Top of RECORDS TO PROCESS
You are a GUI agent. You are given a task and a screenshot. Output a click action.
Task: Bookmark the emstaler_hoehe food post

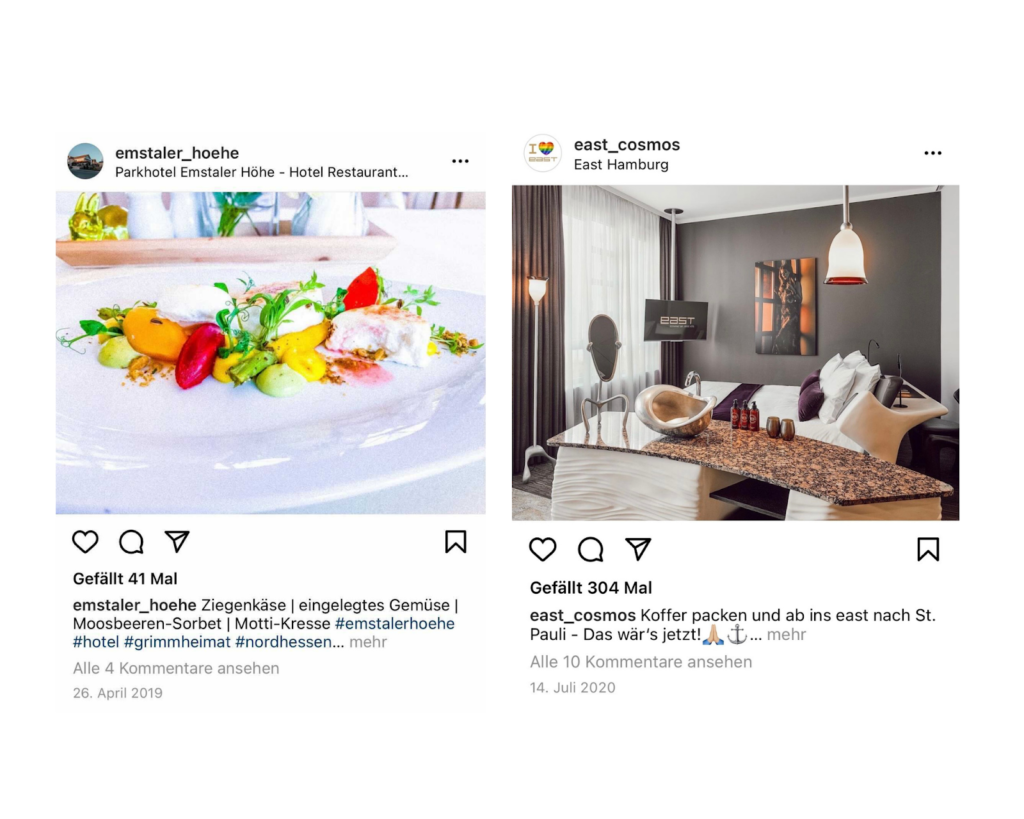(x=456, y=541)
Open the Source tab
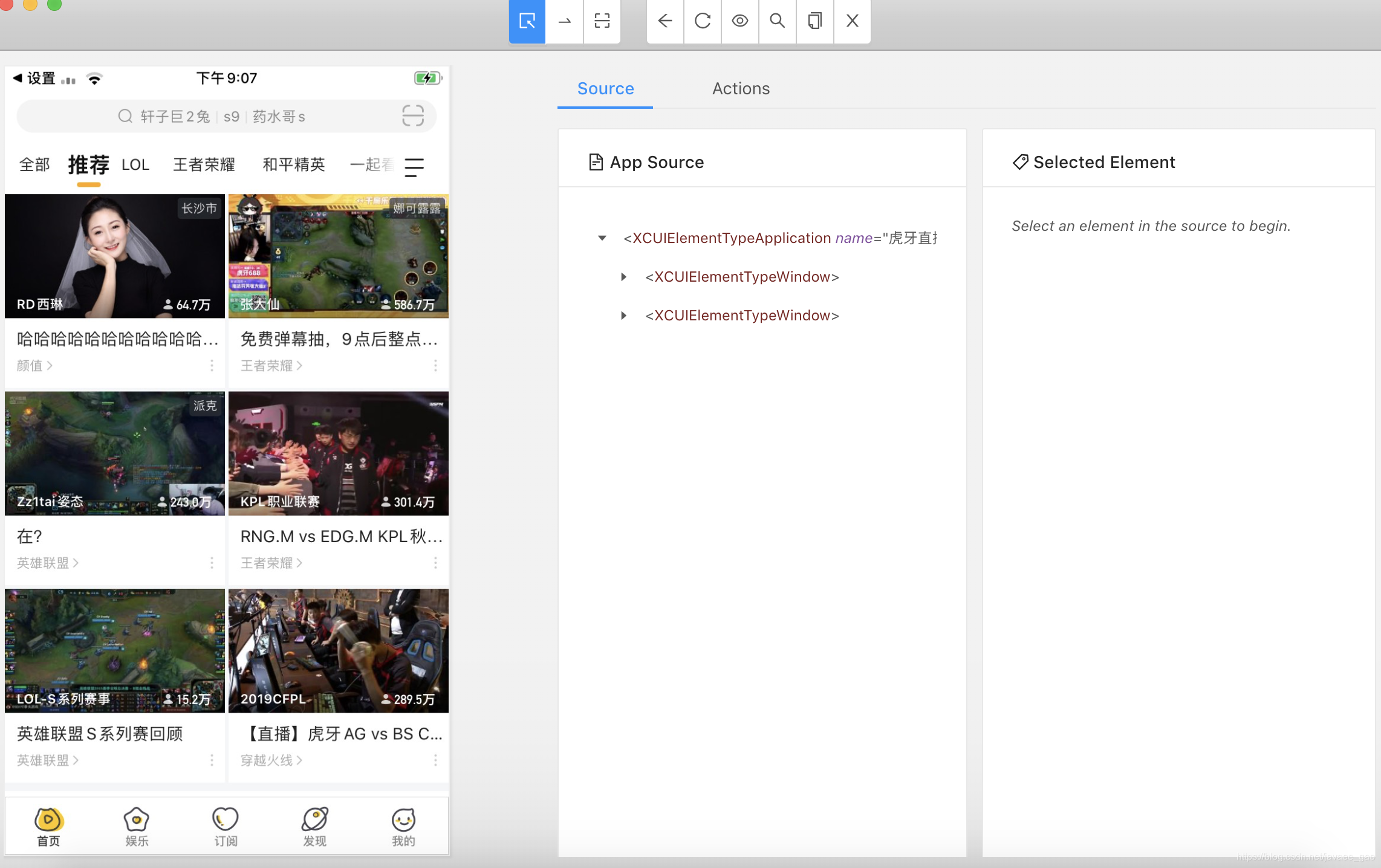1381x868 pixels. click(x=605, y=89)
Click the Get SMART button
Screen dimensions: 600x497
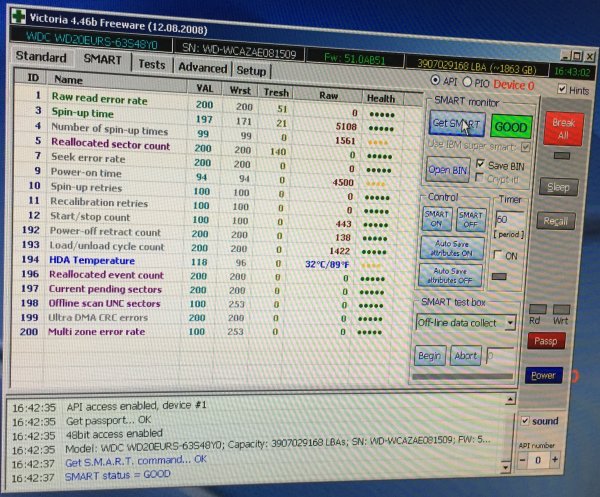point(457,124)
Bottom of RECORDS TO PROCESS
**PROBLEM DETAILS**
Only the pictures are to be left out; the rest of the material above should be printed verbatim.

**EXERCISE SOLUTION**
You are a GUI agent. You are given a task and a screenshot. Output a click action.
Task: Bookmark the emstaler_hoehe food post

(x=456, y=541)
Open the Source tab
1381x868 pixels. click(x=605, y=89)
Click the Get SMART button
Screen dimensions: 600x497
point(457,124)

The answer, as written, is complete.